Proliant DL380 / Broadcom 5709 net outage

807559
    out of 8 x 3 month old servers i have had 3 outages where network access is completely gone requiring a reboot.

    setup
    - sol 10 latest with patches
    - hp BRCMbnx v4.6.2
    - onboard broadcom 5709 in link based ipmp config ( is this supported? )

    symptoms:
    - switch says both links are up, link lights are flashing
    - dladm show-dev link = up
    - no ping or network access of any kind ,in or out
    - physically pulling cable from bnx0 is not detected and link does not failover (ie dladm show-dev has link up when no cable inserted )
    - reboot is the only way to resolve

    Has anyone else seen any problems like this?
    Any thoughts on how i can diagnose from the console?
      • 1. Re: Proliant DL380 / Broadcom 5709 net outage
        807559
        Yes we have also seen the same problem 4 times across 2 servers. And as you have seen reboot was the only answer.

        HP have advised us to update the firmware and BIOS on the system and install the latest HP driver. We haven't been able to reproduce the issue so we are patching and flashing a system this afternoon and will monitor to see if the problem goes away.

        We have seen it on a system with and without ipmp. We where musing that if we used probe based ipmp we would at least detect the failure and fail over to the other network interface - we have manually failed broken bnx interfaces in ipmp pairs and the connection comes back.
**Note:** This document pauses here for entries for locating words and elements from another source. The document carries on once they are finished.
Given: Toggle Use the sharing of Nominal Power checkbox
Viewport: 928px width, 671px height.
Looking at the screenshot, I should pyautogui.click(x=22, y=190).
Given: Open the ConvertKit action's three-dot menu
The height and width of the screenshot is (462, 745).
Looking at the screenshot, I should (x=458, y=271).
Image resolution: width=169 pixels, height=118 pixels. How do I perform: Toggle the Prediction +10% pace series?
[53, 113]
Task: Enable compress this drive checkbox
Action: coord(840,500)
We haven't yet tested real probe based ipmp though.

        Driver is at:
        http://h20000.www2.hp.com/bizsupport/TechSupport/SoftwareDescription.jsp?lang=en&cc=us&prodTypeId=15351&prodSeriesId=3884082&swItem=MTX-95ceaca8bf194339b5c83e5bc6&prodNameId=3884083&swEnvOID=2023&swLang=13&taskId=135&mode=4&idx=1

        And we ended up using the latest firmware and BIOS from:
        http://h20000.www2.hp.com/bizsupport/TechSupport/SoftwareDescription.jsp?lang=en&cc=us&prodTypeId=15351&prodSeriesId=3949986&prodNameId=3949988&swEnvOID=1113&swLang=13&mode=2&taskId=135&swItem=MTX-a69a789f6bfc4b0fbe2d84c7c6


        The diagnosis I tried from the console, snoops unplumbing reblumbing interfaces etc all failed to either tell me anything or fix the problem.
        • 2. Re: Proliant DL380 / Broadcom 5709 net outage
          807559
          Hi James,
          thanks for responding.
          I updated firmware and drivers 4 days ago and unfortunately have had the same symptom again on 1 box so far.

          Firmware is now ver5020002 and driver is now 5.2.2

          Identical symptoms to before - can't ping, can't snoop, reboot the only solution.
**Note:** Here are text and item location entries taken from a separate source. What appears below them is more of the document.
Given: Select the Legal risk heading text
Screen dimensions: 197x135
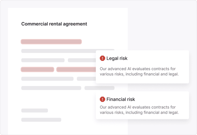Looking at the screenshot, I should 117,58.
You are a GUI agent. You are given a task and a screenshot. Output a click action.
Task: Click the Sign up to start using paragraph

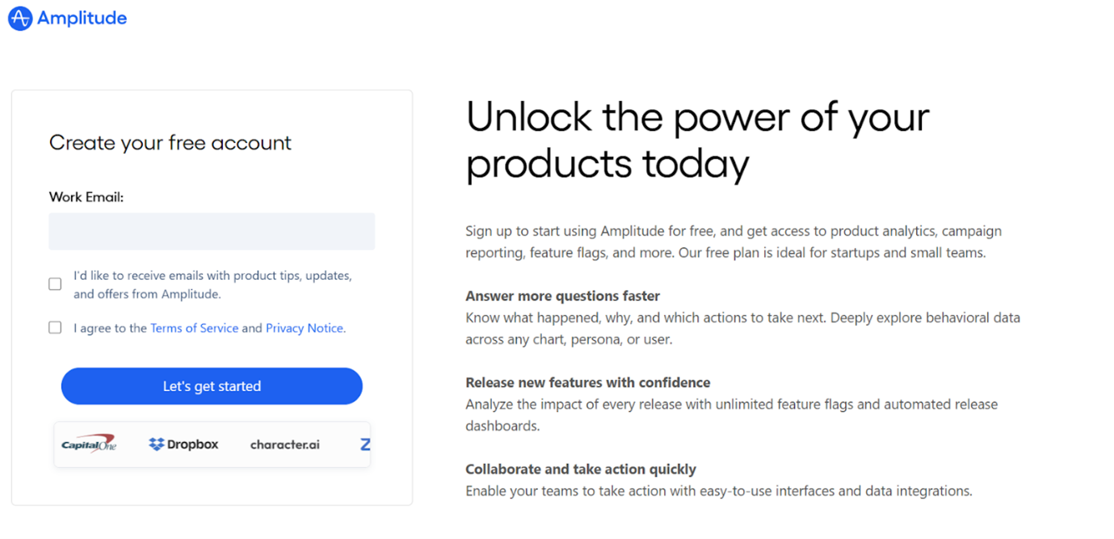[734, 242]
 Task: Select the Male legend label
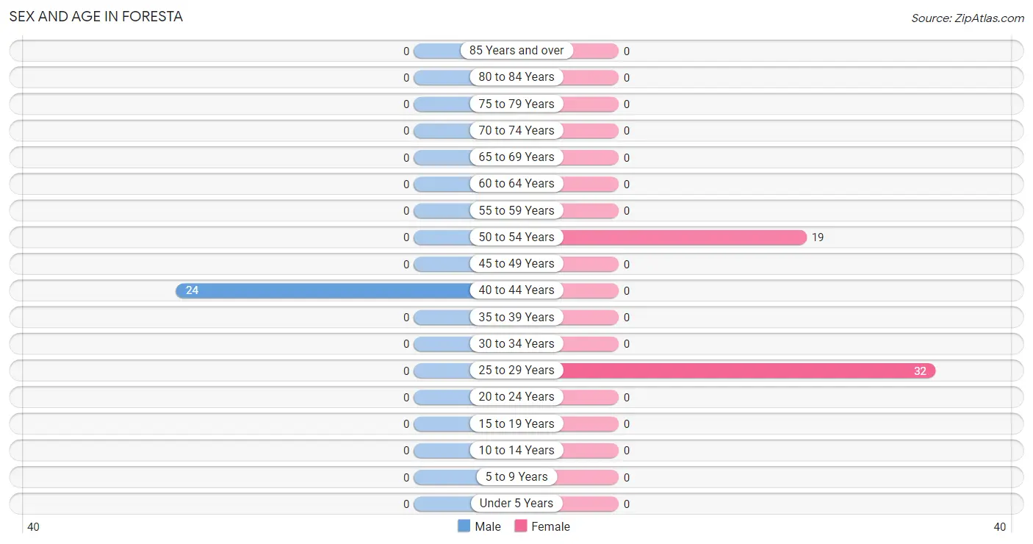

          i have an e1000 on some boxes (unused) - do you know if i can use link based ipmp across adapter types? ie bnx0 and e1000g0 ?

          very frustrating - back to HP
          HP have also just informed us no that they are no longer supporting Solaris on HP after 1 July. They will honor existing contracts.
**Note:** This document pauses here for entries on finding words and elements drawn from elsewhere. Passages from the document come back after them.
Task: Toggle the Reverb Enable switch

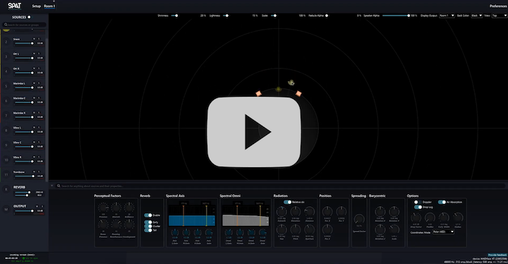Action: point(148,215)
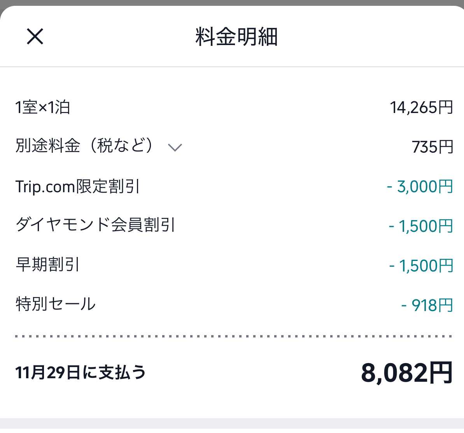The width and height of the screenshot is (464, 433).
Task: Select the 早期割引 label
Action: coord(47,265)
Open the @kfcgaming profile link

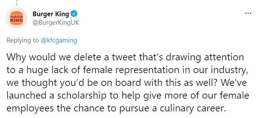point(59,41)
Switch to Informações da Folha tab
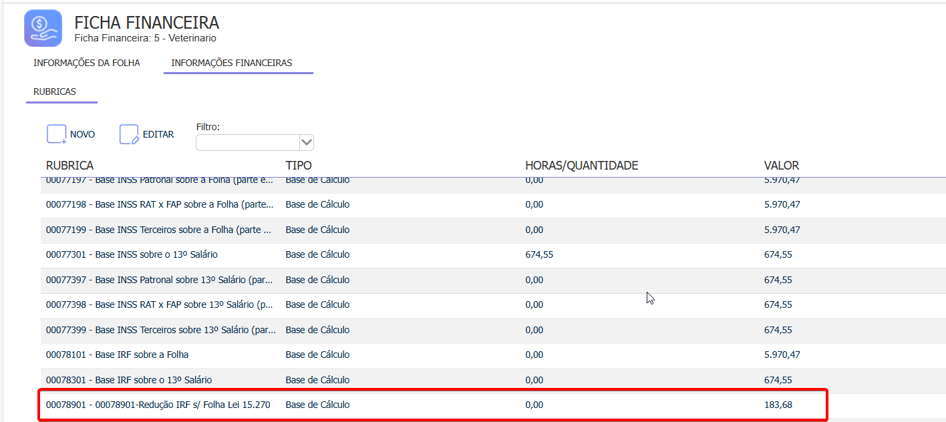 (87, 63)
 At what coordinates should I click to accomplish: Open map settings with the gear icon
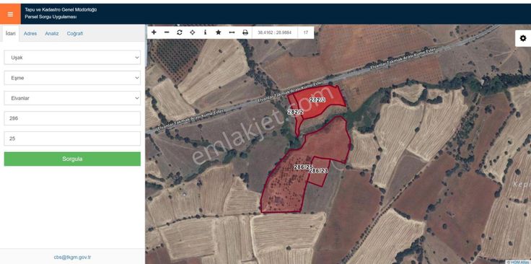pyautogui.click(x=523, y=38)
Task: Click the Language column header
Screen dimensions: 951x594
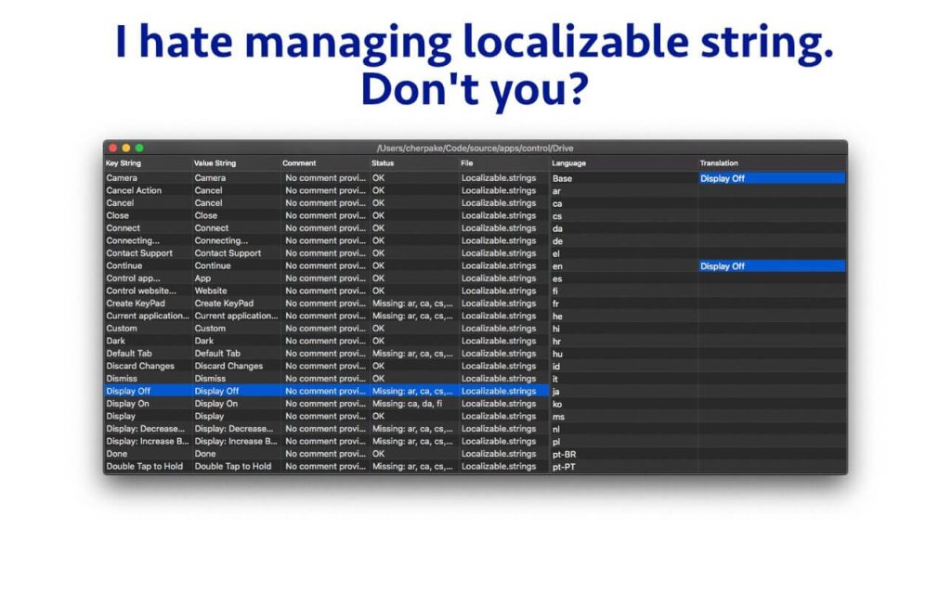Action: coord(568,163)
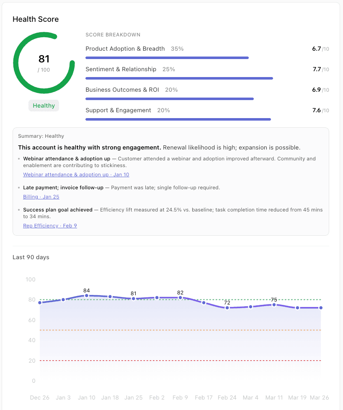Click the chart data point labeled 84
343x410 pixels.
(87, 296)
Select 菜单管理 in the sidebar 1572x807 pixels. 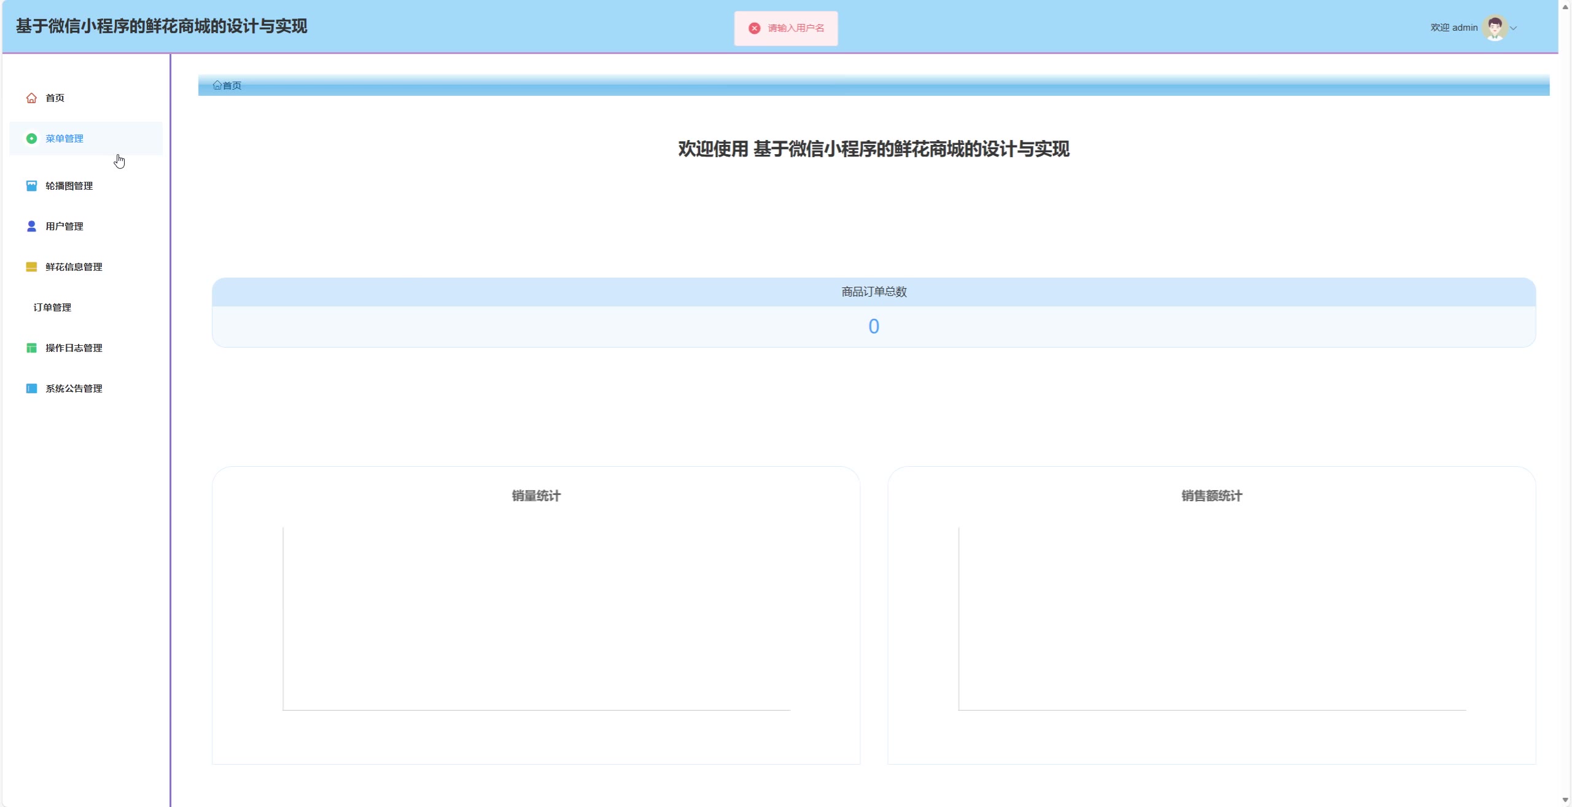tap(64, 139)
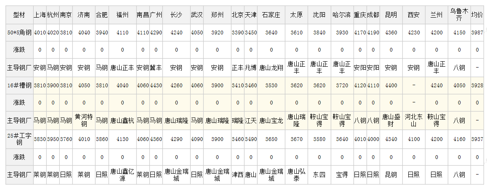
Task: Select the 上海 column header
Action: click(x=40, y=15)
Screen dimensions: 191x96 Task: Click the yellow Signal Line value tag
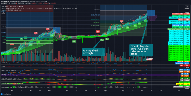[183, 84]
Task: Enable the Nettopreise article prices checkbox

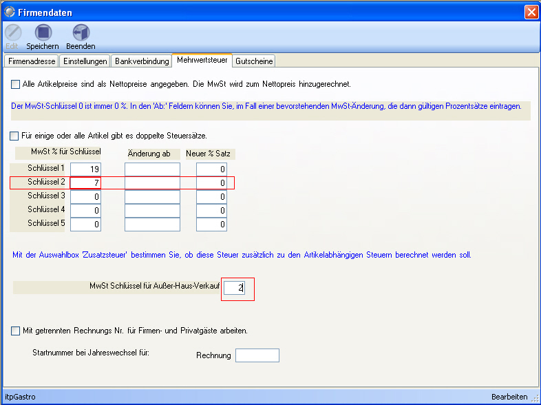Action: click(16, 84)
          Edited by: dhermans on 8/06/2010 10:53
          • 3. Re: Proliant DL380 / Broadcom 5709 net outage
            807559
            The system I updated last is still up so I'm disappointed that you have seen the problem again, as I guess we will hit it again eventually and I to will have to escalate within HP to get some traction on the issue. If I do get any further useful information I'll post an update here.

            I'm informed by colleges that they have done ipmp across nge and e1000g successfully in the past so it should work fine I imagine. Of course if your doing link based it's not going to work because when the bnx card fails it stays "linked up", so probe based ipmp would still be needed to fail from a failed bnx to a working e1000g card.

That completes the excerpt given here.